PRINT September 2002


Andrew Solomon on Frank Moore

THE WHOLE TIME I KNEW FRANK MOORE, he was dying; but this made his actual death, at the age of forty-eight, even more shocking than it would otherwise have been. Frank’s characteristic state of hovering transition seemed permanent: As clearly as I believed that Frank would never be well, I believed that he would never die. He came so close to dying so many times and always managed to pull back: Deathbeds were places he visited the way the rest of us visit sleep. Like Evel Knievel, he stayed alive against the odds, almost ostentatiously, as though he believed death could be defied through pure bullishness. Frank had AIDS for fifteen years, survived multiple cancers, endured experimental bone marrow replacement therapy, tried drugs that never made it to market and drugs he helped bring to market, fought off more opportunistic infections than one knew there could be opportunities for, built death into his life without sacrificing his resilient vitality. Though he was eventually consumed by his illness (he died April 21), his legacy is not that ultimate demise but the long survival that preceded it.

Both in his life and in his work, Frank harnessed outrage as an engine of creation and kept bitterness at bay. His work, usually about things going wrong in the world, is horrifying and nightmarish, upsetting and sad. And yet, despite their dark warnings, these paintings convey hope, an optimism about art itself: Frank believed that he could help the world along by depicting the dangers that beset it. The work is sinister and terrifying in part because it is so elegantly executed, and his trademark magic realism became ever more sophisticated as he grew older. Frank’s attention to detail—the homemade frames, for example—gives even his most dire paintings a quality of love. And there is always wit: a friendly bird to catch your eye in the corner, a lit cigarette glowing comfortably as it sprouts from a milkweed plant, a lurid figure of Donatella Versace in a commission for Gianni.

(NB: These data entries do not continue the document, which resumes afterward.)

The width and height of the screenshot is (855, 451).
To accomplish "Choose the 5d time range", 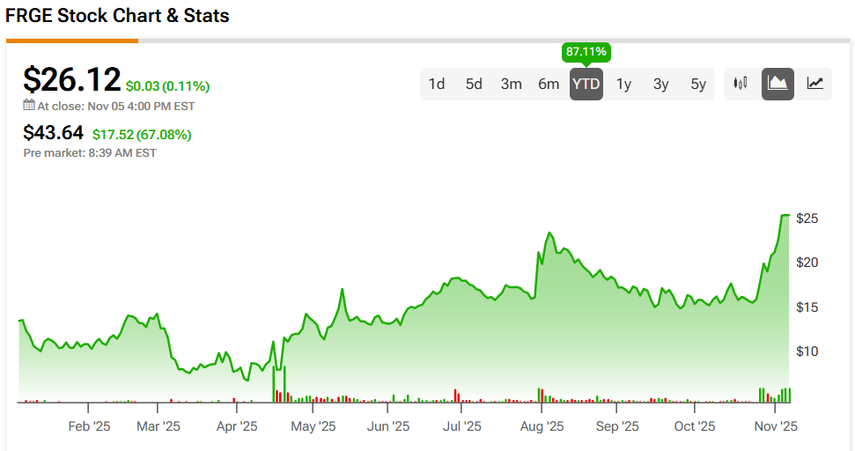I will pyautogui.click(x=474, y=85).

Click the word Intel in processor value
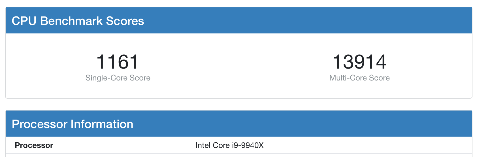203,145
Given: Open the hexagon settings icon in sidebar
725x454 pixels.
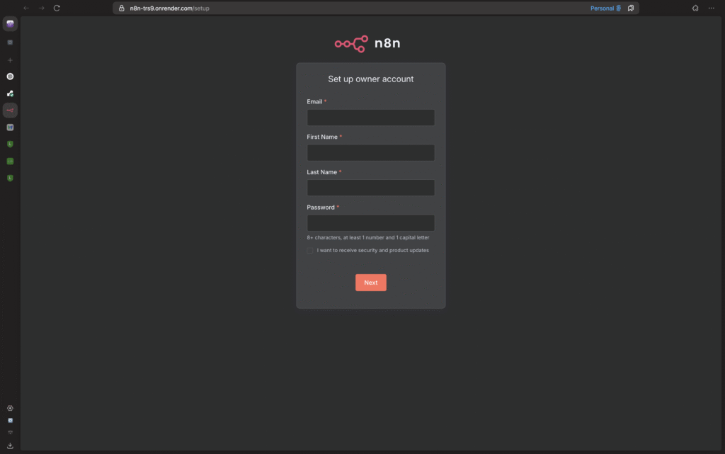Looking at the screenshot, I should point(10,408).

In his mature work, Frank’s twin concerns were AIDS and the destruction of the environment. In the AIDS pieces, an iceberg in the shape of a human heart breaks apart, its valves bleeding (Hospital, 1992); or the whole earth has turned into a surrealist landscape of medical waste, through which Dr. Jean-Claude Chermann, a codiscoverer of HIV, strolls with a retinue of white lab rats (Wizard, 1994); or a Norman Rockwell Thanksgiving is marred because the presentation turkey has turned into a platter of pills, syringes, and vials (Freedom to Share, 1994); or, more optimistically, a hospital bed floats in a wide sea, the patient hooked up to an IV, while a lighthouse sends out a radiant beam of genetic code (Beacon, 2001). The environmental works include images of insects amid thick clouds of pesticides (Resistant Fauna, 1994); or a Hudson River School view of Niagara with a pretty spume that, examined up close, is painted tracery of the chemical structures of pollutants currently found at the site (Niagara, 1994–95); or genetically modified DNA blasting out of an ear of corn and into the world (Wild Blue Yonder, 2000). Many of these paintings reflect specific scientific information; attention to his own illness made a biologist of Moore, and he became acutely aware of the effects of toxicity in himself and in the world.

Frank survived disease for a long time, and he helped others survive too. He was a tireless advocate who started Visual AIDS, a group that recognized the importance of symbols and that introduced, among other things, the red ribbon. A member of ACT UP, he was always on the front line of hard protest. And yet for all his activism and for all the toughness he liked to affect, he was also gentle and aesthetic and kind. He himself was more forgiving than his work—he reached out to younger artists, sat by the hospital beds of friends, allowed those who were down on their luck to stay with him, often for months. The last few times I saw Frank were in his loft on Fourteenth Street. I loved how severe and sensual it was, how one always felt seduced by a deliberate simplicity that was in fact simple neither in conception nor in execution. I loved the fact that Frank, dying or not, was busy making a wonderful place for himself and for all of us whom he invited in. I loved the attractive juxtapositions of his strong body and his paintings and his bathroom tiles and the sunlight that poured through the place, and how he loved those things himself.

Big-hearted, earthy, and forthright, he nonetheless sustained an ethereal mystique. Frank stood for a long time with a foot in this world and a foot in eternity. By this I mean not that he was in some kind of nether space between the two but that he occupied both. I think of Dylan Thomas’s evocative lines: “Time held me green and dying / Though I sang in my chains like the sea.” Frank had more chains around him than anyone else I’ve known, but he sang sweetly—so sweetly—to the very end.

The retrospective “Frank Moore: Green Thumb in a Dark Eden,” organized by Sue Scott of the Orlando Museum of Art, where it was on view last summer, travels to the Albright-Knox Art Gallery, Buffalo, NY, Feb. 1–Apr. 20, 2003.

Andrew Solomon is the author of The Noonday Demon: An Atlas of Depression (Scribner, 2001).